Answer these questions using the thread about INCTOT in the Brazilian censuses:
1. Which value does the reply say most unharmonized source variables in the 1980 sample use for "unknown/missing"?
2. What reference period does the original post give for INCTOT in 1991?
3. What share of respondents in the Universe had "unknown/missing" INCTOT in the 1980 and 1991 surveys?
— START OF Text block —
What is the logic behind INCTOT being coded “9999998 = Unknown/missing" in the Brazilian Censuses?


I have noticed that INCTOT is coded as “unknown/missing” as soon as one of its unharmonized source variable is also coded “unknown/missing”. However, the converse is not true. Is it because some unharmonized source variables are not available through IPUMS (but they make INCTOT being coded as “unknown/missing” when they are too) or am I missing something?

Relatedly, I’d like to compute a proxy for municipalities’ GDP per capita by summing up INCTOT across all individuals concerned (I know from experience that data at the sub-national level published by the Brazilian Instituted of Statistics – the IBGE – is not reliable, so I’d rather compute this myself). Do you think that I should:

-Replace the unknown/missing values on INCTOT by the non-missing values on the source variables (in order to avoid underestimating municipality’s GDP per capita)?

-Drop those individuals concerned by “unknown/missing” values on INCTOT from the computation of the municipality’s population?

-Do nothing about this?

Lastly, can you please tell me why there are no “unknown/missing” values on INCTOT for the years 2000 and 2010? I guess that some respondents also failed to answer questions about their income in these years.

Thank your for your help!

PS: notice that the reference period for INCTOT in 1991 is not August 1990 (as written in the Questionnaire Text page), it is August 1991.

The converse actually does appear to be true. Be careful with the coding of the unharmonized source variables in the 1980 sample, as most of them actually have a value of ’ 9999999’ for the ‘unknown/missing’ value (please refer to the Codes page for the relevant unharmonized variables listed in this previous answer). With that in mind, all respondents with a value of “unknown/missing” for INCTOT do indeed have a value of “unknown/missing” for all unharmonized source variables.

INCTOT does not have any values of “unknown/missing” for the years 2000 and 2010, because the unharmonized source variables do not have values of “unknown/missing.” While that is likely not the most satisfying answer, there does not appear to be any indication of “unknown/missing” income values in the source data provided by the Brazil Census. Thus, while it is possible that some respondents did not report their income in 2000 and 2010, there is no way to detect this with the available data. Note, however, that less than 1% of respondents in the Universe actually had a value of “unknown/missing” for INCTOT in the 1980 and 1991 surveys.

Finally, you appear to be correct about the reference year in the source document. We will correct this.

Hope this helps.
— END OF Text block —
— START OF Given entries —
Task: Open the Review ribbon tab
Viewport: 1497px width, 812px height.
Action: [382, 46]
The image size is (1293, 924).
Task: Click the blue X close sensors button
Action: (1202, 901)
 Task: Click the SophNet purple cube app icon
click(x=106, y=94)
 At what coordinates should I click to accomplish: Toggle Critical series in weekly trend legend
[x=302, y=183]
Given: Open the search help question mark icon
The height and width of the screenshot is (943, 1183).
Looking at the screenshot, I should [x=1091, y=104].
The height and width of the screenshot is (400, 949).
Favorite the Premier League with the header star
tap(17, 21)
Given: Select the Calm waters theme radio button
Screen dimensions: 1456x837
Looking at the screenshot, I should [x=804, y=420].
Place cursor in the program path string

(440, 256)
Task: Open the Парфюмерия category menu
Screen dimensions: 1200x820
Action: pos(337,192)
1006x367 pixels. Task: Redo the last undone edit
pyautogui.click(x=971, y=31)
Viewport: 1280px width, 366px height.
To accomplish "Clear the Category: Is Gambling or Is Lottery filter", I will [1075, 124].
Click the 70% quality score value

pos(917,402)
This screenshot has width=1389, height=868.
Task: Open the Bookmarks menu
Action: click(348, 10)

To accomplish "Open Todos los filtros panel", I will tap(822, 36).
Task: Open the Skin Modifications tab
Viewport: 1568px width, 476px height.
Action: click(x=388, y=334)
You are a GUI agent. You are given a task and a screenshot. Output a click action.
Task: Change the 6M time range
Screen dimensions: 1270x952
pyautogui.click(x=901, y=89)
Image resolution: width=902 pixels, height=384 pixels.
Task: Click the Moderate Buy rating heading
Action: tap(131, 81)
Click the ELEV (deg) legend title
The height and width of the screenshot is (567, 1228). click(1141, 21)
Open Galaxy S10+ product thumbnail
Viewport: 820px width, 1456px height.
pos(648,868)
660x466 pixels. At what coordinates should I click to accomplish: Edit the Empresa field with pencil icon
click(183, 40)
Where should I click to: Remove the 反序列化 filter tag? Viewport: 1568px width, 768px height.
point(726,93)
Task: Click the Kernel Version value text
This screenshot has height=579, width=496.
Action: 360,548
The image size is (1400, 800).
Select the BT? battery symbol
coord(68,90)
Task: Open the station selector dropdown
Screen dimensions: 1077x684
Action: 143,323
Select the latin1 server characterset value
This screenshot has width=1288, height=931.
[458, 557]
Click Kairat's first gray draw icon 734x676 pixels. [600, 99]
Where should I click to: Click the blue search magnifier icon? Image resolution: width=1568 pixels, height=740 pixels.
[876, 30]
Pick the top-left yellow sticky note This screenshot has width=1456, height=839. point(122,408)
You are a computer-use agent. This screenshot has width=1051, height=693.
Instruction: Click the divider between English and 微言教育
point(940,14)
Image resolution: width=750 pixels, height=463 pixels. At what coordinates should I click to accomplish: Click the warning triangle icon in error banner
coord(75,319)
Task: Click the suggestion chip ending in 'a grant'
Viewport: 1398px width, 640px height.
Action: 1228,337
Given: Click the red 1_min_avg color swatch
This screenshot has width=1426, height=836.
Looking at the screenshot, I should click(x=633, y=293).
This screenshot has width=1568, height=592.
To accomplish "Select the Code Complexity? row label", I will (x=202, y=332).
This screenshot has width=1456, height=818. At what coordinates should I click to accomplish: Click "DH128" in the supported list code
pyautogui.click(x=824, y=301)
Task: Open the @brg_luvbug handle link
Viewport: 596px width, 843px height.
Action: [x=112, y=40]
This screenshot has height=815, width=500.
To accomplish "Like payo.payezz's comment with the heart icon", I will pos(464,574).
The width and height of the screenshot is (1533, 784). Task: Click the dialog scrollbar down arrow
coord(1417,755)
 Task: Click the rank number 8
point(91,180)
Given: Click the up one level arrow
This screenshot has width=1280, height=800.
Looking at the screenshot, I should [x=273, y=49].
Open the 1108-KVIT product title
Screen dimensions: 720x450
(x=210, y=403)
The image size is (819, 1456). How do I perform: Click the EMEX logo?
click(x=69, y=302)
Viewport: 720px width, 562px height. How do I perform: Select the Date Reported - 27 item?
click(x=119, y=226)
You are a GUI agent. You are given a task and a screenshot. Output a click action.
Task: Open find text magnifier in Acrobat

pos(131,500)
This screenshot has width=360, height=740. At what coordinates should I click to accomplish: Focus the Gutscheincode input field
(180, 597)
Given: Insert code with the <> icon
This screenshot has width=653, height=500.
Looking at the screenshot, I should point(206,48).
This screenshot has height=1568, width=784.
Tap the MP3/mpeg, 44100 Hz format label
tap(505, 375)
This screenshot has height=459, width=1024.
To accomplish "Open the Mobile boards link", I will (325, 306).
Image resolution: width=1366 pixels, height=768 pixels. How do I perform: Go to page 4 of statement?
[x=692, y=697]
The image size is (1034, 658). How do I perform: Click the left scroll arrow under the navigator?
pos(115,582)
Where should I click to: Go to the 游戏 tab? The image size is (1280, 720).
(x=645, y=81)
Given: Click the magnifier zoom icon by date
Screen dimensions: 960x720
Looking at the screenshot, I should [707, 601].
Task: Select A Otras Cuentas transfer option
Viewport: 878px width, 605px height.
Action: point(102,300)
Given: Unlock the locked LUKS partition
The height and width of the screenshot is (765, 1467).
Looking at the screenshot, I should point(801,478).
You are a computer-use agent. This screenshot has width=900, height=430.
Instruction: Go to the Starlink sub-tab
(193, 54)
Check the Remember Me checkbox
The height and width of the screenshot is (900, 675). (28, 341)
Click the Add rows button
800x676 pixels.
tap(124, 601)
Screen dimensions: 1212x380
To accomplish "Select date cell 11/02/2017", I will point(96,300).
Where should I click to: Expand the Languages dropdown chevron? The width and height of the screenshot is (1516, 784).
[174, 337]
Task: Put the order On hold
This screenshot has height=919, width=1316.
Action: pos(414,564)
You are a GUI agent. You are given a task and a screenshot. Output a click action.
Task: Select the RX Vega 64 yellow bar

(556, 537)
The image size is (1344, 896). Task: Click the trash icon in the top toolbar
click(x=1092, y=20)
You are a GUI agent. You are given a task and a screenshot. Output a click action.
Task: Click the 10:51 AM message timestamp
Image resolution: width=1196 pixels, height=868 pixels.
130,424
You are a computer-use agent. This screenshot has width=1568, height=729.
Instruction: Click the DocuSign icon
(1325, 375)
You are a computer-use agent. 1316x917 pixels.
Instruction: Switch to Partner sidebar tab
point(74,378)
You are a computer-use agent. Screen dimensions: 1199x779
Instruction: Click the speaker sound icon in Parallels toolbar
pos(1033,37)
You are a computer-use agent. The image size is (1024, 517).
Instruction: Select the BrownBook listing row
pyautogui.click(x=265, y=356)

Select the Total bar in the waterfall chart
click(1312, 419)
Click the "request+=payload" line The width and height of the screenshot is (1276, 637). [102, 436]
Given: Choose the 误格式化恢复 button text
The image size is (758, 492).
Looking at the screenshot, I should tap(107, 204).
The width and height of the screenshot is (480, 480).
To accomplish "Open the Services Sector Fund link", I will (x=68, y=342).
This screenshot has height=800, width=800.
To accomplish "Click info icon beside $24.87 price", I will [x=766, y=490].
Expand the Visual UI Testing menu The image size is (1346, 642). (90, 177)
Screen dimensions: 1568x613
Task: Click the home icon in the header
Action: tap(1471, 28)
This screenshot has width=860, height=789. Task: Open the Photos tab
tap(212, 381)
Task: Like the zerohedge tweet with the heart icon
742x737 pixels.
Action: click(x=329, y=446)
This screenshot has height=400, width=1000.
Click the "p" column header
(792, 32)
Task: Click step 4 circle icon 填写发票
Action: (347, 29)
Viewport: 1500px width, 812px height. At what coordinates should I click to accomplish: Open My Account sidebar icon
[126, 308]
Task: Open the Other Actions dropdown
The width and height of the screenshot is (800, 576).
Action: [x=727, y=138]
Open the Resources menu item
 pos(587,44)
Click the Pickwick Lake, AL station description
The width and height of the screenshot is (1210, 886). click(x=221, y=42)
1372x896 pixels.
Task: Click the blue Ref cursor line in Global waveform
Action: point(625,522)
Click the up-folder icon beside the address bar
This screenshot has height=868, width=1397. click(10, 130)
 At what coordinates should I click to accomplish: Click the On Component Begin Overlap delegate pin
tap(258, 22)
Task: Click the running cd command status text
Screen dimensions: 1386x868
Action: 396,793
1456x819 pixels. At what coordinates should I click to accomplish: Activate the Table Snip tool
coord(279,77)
— END OF Given entries —
- Answer for this exercise
1. 9999999
2. August 1991
3. Less than 1%